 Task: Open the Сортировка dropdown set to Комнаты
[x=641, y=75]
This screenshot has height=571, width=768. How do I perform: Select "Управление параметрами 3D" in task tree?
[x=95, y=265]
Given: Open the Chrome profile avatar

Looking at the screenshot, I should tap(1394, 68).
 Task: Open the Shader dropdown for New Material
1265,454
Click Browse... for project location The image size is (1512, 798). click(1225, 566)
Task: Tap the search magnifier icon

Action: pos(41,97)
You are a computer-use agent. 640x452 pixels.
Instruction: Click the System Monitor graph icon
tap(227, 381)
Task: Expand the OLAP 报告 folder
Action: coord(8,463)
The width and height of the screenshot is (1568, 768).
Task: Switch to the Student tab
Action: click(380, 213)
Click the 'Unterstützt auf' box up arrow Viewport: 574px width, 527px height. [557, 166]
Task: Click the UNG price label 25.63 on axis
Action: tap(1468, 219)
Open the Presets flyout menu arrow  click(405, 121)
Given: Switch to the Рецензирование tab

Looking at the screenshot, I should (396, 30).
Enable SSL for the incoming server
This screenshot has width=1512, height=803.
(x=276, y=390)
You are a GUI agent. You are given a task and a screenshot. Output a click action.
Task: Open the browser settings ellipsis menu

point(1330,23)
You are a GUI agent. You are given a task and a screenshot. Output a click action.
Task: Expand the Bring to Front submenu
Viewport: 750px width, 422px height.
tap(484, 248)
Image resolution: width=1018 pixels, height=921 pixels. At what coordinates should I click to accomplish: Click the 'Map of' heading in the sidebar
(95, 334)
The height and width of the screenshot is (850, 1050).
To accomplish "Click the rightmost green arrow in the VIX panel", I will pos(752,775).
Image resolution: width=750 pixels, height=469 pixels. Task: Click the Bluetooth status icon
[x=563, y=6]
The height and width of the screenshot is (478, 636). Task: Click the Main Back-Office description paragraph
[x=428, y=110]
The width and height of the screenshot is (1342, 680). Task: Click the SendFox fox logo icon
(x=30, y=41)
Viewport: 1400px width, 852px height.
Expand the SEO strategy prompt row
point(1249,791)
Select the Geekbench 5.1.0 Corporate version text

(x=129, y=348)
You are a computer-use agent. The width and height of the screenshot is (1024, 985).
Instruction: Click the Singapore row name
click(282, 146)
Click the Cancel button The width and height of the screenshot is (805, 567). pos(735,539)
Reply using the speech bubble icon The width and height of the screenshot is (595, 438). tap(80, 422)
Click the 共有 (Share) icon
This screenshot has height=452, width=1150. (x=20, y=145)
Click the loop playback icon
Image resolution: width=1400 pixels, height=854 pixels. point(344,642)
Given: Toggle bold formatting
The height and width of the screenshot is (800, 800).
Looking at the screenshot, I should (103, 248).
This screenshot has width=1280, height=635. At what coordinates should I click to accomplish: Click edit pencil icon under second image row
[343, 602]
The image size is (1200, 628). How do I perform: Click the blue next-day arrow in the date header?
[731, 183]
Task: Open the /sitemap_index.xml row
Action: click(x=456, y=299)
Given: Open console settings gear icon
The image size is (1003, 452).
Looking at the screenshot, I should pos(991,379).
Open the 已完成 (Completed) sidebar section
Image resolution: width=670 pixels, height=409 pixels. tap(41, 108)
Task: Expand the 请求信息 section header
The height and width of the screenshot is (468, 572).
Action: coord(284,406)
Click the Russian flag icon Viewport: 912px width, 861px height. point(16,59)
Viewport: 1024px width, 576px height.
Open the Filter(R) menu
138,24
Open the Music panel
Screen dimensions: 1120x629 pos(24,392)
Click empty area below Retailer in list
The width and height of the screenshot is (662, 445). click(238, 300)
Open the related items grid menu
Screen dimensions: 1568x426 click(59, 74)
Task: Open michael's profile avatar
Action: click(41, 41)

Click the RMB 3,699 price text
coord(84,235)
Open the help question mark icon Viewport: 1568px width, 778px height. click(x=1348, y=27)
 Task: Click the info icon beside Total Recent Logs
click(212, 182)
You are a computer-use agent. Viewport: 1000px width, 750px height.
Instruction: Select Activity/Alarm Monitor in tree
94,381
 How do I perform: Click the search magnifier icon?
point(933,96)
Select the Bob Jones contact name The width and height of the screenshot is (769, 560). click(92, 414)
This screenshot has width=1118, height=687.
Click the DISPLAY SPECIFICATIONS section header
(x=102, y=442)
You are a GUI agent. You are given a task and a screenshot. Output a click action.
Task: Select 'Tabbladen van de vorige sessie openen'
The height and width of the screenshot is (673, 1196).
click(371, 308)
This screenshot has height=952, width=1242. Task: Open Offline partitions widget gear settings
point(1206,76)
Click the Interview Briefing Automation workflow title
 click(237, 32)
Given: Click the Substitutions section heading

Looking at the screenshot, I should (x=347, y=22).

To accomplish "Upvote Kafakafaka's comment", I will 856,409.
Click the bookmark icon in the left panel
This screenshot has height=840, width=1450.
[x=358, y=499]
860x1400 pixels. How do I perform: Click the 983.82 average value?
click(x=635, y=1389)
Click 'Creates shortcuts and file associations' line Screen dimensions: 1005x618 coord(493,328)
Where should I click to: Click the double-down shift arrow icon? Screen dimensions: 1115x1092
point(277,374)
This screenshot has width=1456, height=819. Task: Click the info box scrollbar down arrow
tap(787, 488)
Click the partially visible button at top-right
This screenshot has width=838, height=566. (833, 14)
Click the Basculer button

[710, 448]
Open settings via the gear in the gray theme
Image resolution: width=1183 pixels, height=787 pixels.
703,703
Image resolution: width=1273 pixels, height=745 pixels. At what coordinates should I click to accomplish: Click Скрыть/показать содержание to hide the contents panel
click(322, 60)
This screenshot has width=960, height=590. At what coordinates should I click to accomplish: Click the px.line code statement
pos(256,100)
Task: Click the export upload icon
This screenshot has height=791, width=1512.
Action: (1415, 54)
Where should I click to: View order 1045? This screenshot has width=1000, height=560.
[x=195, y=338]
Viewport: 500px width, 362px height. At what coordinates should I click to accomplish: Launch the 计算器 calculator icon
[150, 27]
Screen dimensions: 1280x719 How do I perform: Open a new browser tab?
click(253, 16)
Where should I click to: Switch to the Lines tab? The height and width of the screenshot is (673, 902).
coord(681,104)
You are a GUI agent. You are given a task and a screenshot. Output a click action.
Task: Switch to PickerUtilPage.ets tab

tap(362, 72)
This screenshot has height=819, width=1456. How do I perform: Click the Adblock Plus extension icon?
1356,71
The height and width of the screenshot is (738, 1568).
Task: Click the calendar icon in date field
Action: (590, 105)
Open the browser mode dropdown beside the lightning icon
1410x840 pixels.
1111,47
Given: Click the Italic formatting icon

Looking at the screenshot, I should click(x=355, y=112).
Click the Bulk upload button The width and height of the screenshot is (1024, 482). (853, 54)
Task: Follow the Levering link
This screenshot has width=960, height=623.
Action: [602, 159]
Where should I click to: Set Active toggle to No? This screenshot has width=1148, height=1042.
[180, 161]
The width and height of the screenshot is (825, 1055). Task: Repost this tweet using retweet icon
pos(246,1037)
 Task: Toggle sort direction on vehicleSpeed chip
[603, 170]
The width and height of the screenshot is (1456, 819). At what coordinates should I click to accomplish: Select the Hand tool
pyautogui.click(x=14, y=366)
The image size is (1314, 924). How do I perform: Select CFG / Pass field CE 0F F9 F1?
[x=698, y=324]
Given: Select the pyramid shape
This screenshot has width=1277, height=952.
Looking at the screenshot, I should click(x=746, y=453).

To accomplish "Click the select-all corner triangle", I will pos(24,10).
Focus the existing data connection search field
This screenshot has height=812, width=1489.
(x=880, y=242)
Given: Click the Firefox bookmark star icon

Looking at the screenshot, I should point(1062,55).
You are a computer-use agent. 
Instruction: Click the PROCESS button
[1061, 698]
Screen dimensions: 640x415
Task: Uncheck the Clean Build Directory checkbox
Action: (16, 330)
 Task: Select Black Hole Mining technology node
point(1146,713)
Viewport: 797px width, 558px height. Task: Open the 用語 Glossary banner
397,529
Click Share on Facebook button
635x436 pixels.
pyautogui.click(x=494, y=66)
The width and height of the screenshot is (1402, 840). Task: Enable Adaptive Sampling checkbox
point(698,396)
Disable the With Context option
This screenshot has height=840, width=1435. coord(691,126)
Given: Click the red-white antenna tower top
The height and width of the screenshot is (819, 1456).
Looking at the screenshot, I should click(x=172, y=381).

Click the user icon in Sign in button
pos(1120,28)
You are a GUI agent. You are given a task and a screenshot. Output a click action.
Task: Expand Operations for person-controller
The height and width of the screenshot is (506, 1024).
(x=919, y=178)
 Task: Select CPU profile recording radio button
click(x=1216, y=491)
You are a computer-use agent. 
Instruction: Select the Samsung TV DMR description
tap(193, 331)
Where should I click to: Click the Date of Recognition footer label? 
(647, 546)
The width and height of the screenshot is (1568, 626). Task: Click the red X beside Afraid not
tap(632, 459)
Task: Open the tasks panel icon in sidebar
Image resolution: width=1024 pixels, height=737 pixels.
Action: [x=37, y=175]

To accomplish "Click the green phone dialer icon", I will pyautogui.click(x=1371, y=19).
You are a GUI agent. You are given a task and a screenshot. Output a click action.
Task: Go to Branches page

◆ ◆ ◆ ◆ ◆

### Short problem
Write out the items word for word, from the line containing "Open the Presets" through the line containing "(x=129, y=348)", including both of those lines.

### Completed task
Open the Presets flyout menu arrow  click(405, 121)
Given: Switch to the Рецензирование tab

Looking at the screenshot, I should (396, 30).
Enable SSL for the incoming server
This screenshot has width=1512, height=803.
(x=276, y=390)
You are a GUI agent. You are given a task and a screenshot. Output a click action.
Task: Open the browser settings ellipsis menu

point(1330,23)
You are a GUI agent. You are given a task and a screenshot. Output a click action.
Task: Expand the Bring to Front submenu
Viewport: 750px width, 422px height.
tap(484, 248)
Image resolution: width=1018 pixels, height=921 pixels. At what coordinates should I click to accomplish: Click the 'Map of' heading in the sidebar
(95, 334)
The height and width of the screenshot is (850, 1050).
To accomplish "Click the rightmost green arrow in the VIX panel", I will pos(752,775).
Image resolution: width=750 pixels, height=469 pixels. Task: Click the Bluetooth status icon
[x=563, y=6]
The height and width of the screenshot is (478, 636). Task: Click the Main Back-Office description paragraph
[x=428, y=110]
The width and height of the screenshot is (1342, 680). Task: Click the SendFox fox logo icon
(x=30, y=41)
Viewport: 1400px width, 852px height.
Expand the SEO strategy prompt row
point(1249,791)
Select the Geekbench 5.1.0 Corporate version text

(x=129, y=348)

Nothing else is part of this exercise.